- **Exercise aim**: The records below must be copied in full, exactly as they read.

[Stored records]
:::::

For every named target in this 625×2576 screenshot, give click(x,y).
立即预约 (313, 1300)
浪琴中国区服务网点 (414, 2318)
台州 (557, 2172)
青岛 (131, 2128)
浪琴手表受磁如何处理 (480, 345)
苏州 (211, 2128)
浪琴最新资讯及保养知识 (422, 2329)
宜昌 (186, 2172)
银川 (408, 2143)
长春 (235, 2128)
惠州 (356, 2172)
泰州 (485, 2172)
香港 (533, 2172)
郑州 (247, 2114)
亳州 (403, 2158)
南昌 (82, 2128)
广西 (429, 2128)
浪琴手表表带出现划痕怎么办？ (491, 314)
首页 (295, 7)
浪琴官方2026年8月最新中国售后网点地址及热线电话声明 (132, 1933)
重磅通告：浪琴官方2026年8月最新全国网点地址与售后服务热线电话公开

:::::

- **The answer**:
For every named target in this 625×2576 screenshot, give click(x,y).
立即预约 (313, 1300)
浪琴中国区服务网点 (414, 2318)
台州 (557, 2172)
青岛 (131, 2128)
浪琴手表受磁如何处理 (480, 345)
苏州 (211, 2128)
浪琴最新资讯及保养知识 (422, 2329)
宜昌 (186, 2172)
银川 (408, 2143)
长春 (235, 2128)
惠州 (356, 2172)
泰州 (485, 2172)
香港 (533, 2172)
郑州 (247, 2114)
亳州 (403, 2158)
南昌 (82, 2128)
广西 (429, 2128)
浪琴手表表带出现划痕怎么办？ (491, 314)
首页 (295, 7)
浪琴官方2026年8月最新中国售后网点地址及热线电话声明 (132, 1933)
重磅通告：浪琴官方2026年8月最新全国网点地址与售后服务热线电话公开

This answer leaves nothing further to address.